Network computing that employs incremental computing technique to mask latency can be described by a pair of sequences $\mathcal{F}$ and $\mathcal{G}$. An incremental computing process is defined as follows.


Fig. 3. Illustration of three different message sequences.

Definition 1 In a network computing platform, the computing process in which a computing device employs available CPU cycles greedily to perform triggered computations is defined as incremental computing process. An incremental computing process is denoted by a 2 -tuple $(\mathcal{F}, \mathcal{G})$.

Assume a server sends a sequence of messages $m_{0} m_{1} \ldots m_{i} \ldots m_{N-1}$ to a computing device. The computational fillets of the messages are $f_{0} f_{1} f_{2} \ldots f_{i} \ldots f_{N-1}$ and their corresponding computational gains are $g_{0} g_{1} g_{2} \ldots g_{i} \ldots g_{N-1}$. Two cases can be observed for $f_{i}$ and $g_{i}: g_{i} \leq f_{i}$ or $g_{i}>f_{i}$. For example, in Fig. 2, $g_{1}$ is less than $f_{1}$. In this case, the execution of the triggered computations of $f_{i}-g_{i}$ CPU cycles are delayed and will be performed later. Thus, $f_{i}$ $-g_{i}$ CPU cycles should be taken from $g_{i+1} g_{i+2} \ldots g_{N-2} g_{N-1}$ to complete part of the computations specified by $f_{i}$. For example, in Fig. 2, some of the CPU cycles specified by $g_{2}$ are used to complete part of the computations specified by $f_{1}$. The other case: $g_{i}$ is larger than $f_{i}$. In this case, $g_{i}-f_{i}$ CPU cycles are wasted or used to perform the previous triggered computations that cannot get sufficient CPU cycles from their corresponding computational gain. For example, in Fig. 2, $g_{0}$ is larger than $f_{0}$. Thus, the computing device is idle at the interval between time $t_{02}$ and $t_{11}$. Then, the time to finish the task is delayed due to the wasted CPU cycles. The gap of a computational fillet $f_{i}$ and its corresponding computational gain $g_{i}$ is a performance measure which indicates how efficiently a computational gain is employed. Thus, the $i$ th gain utilization index (gui) denoted as $\delta_{i}$ is defined
based on the difference of $g_{i}$ and $f_{i}$. That is, $\delta_{i}=g_{i}-f_{i}$. Furthermore, the $k$ th accumulative gui $\Delta_{k}$ is defined as $\sum_{i=-1}^{k} \delta_{i}$. The pattern of a gui sequence indicates the CPU utilization of an incremental computing process. Based on the $\delta_{i}$, we define the characteristic sequence of an incremental computing process as follows:

Definition 2 The characteristic sequence of $(\mathcal{F}, \mathcal{G})$ is defined as $\left(\delta_{0}, \delta_{1}, \delta_{2}, \ldots, \delta_{N-2}\right)$. It is denoted as $\mathcal{P}(\mathcal{F}, \mathcal{G})$.
────────────────────────────────────────
Short task 1:
Answer these questions about the incremental computing excerpt:
(a) According to Definition 1, what kind of tuple denotes an incremental computing process?
(b) What formula defines the ith gain utilization index?
(c) According to Definition 2, what notation denotes the characteristic sequence of (F, G)?
────────────────────────────────────────
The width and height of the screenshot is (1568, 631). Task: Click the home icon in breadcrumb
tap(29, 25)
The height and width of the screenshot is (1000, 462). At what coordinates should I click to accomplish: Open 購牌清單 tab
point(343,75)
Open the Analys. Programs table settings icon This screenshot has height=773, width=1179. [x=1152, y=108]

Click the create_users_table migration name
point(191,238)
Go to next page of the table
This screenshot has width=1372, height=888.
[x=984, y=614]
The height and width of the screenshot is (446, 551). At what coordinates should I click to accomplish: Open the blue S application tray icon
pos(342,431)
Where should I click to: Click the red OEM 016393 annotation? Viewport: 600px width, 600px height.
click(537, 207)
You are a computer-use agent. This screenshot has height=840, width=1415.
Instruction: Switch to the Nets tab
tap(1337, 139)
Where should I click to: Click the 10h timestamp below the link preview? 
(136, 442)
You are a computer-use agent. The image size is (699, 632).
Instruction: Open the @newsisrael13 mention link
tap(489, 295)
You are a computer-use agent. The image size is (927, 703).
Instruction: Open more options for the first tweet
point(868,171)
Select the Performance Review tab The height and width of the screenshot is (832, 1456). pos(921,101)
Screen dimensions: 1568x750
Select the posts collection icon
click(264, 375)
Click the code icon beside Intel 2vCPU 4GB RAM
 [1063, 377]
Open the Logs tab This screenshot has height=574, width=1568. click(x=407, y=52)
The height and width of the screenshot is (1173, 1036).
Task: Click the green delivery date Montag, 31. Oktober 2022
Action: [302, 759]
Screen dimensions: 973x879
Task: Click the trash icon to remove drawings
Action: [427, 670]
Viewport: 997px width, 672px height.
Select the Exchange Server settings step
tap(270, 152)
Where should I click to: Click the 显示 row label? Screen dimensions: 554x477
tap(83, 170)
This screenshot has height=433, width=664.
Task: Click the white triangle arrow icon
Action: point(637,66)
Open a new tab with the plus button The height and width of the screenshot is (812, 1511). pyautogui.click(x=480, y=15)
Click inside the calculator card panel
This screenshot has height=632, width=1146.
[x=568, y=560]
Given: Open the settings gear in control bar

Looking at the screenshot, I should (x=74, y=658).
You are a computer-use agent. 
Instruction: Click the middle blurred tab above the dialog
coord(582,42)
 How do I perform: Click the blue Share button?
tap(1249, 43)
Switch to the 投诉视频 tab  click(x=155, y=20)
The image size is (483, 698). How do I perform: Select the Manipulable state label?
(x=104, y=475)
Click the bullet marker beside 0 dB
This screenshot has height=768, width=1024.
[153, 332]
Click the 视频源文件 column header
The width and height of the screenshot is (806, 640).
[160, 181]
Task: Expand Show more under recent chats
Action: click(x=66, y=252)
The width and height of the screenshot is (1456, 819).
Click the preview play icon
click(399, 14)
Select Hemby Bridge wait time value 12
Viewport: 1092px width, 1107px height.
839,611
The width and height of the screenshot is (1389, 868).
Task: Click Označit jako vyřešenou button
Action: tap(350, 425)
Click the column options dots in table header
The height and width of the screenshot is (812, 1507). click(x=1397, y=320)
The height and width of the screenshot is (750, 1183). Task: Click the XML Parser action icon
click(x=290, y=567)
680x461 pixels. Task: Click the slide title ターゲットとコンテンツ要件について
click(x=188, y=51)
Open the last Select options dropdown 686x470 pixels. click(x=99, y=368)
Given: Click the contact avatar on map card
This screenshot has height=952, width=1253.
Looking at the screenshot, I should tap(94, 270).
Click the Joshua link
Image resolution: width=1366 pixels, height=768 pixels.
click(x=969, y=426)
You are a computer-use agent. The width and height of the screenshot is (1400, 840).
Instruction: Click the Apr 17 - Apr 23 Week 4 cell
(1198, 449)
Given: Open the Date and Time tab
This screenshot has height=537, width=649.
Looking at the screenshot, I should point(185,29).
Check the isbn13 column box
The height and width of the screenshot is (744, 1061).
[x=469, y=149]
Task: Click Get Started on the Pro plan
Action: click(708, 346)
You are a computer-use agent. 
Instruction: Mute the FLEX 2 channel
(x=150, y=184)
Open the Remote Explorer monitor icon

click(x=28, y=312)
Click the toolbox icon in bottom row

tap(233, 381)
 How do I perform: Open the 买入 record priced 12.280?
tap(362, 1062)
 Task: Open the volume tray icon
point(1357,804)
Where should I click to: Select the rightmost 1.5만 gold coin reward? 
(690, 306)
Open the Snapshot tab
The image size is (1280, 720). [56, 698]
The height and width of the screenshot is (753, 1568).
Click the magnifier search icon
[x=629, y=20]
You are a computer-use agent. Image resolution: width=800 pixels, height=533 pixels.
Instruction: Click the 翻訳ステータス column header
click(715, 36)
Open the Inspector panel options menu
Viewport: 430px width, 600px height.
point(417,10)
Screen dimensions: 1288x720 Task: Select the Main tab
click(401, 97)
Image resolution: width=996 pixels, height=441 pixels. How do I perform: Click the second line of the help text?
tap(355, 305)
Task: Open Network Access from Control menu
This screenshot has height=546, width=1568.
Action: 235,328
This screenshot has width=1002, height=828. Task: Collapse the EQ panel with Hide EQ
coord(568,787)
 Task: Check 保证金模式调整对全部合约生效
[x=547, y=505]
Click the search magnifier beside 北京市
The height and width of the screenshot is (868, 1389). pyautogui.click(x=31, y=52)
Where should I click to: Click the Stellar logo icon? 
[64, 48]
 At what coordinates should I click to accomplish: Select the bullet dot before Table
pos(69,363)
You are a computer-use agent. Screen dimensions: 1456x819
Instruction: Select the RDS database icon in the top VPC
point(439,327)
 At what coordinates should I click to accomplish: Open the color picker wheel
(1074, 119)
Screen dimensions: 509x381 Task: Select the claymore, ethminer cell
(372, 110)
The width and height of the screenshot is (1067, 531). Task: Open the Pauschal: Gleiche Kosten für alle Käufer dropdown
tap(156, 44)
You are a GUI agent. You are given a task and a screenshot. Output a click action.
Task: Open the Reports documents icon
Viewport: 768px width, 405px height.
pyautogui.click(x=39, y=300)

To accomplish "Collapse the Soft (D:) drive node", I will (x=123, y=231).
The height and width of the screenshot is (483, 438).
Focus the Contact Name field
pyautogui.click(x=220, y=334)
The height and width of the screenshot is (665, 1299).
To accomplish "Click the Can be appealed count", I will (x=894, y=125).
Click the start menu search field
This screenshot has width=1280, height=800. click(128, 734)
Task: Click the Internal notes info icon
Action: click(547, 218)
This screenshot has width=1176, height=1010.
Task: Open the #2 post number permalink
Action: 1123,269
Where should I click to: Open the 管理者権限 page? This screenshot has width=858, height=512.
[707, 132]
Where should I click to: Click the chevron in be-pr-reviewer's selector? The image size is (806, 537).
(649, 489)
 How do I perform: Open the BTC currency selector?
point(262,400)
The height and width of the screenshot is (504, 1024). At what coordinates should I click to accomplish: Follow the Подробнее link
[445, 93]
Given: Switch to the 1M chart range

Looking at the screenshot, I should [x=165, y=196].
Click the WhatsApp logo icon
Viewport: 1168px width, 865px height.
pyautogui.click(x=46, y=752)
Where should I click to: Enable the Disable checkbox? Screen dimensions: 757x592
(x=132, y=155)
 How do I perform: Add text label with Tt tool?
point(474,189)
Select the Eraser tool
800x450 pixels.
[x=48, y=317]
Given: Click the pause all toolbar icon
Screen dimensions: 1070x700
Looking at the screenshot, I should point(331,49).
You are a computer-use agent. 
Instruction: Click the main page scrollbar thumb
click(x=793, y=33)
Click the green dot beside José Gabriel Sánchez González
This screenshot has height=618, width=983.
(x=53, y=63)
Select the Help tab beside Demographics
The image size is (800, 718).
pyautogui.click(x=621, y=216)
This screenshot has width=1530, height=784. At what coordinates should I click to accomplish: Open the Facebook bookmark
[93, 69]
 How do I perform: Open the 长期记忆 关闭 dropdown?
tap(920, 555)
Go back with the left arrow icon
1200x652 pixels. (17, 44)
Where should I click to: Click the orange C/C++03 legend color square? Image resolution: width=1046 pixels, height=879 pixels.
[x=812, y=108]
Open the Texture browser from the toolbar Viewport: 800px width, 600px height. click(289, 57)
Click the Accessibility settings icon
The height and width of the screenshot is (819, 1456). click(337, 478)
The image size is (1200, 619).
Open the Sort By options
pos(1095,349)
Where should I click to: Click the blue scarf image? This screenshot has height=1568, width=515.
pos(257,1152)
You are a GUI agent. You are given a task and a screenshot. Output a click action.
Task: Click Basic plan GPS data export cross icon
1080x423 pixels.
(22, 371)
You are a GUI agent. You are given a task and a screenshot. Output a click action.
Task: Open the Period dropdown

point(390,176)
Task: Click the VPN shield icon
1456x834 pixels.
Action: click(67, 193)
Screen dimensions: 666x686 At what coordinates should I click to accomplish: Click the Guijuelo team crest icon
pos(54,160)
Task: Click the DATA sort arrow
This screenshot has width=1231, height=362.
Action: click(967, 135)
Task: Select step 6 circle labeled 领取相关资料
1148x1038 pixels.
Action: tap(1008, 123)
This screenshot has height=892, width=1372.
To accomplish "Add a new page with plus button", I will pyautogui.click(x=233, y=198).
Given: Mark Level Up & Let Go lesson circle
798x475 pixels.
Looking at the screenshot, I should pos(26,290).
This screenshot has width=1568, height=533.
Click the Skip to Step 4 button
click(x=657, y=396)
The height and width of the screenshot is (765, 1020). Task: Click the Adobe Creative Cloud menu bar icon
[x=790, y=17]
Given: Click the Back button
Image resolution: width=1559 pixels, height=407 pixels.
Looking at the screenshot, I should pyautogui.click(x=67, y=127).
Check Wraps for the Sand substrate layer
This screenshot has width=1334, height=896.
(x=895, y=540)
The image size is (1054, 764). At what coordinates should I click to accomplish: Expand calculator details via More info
────────────────────────────────────────
Short task 2:
Print the records exactly, starting with the first line of the records and going on through the line with "point(191,238)".

Full response 1:
(a) A 2-tuple, (F, G).
(b) δ_i = g_i − f_i
(c) P(F, G)

Full response 2:
The width and height of the screenshot is (1568, 631). Task: Click the home icon in breadcrumb
tap(29, 25)
The height and width of the screenshot is (1000, 462). At what coordinates should I click to accomplish: Open 購牌清單 tab
point(343,75)
Open the Analys. Programs table settings icon This screenshot has height=773, width=1179. [x=1152, y=108]

Click the create_users_table migration name
point(191,238)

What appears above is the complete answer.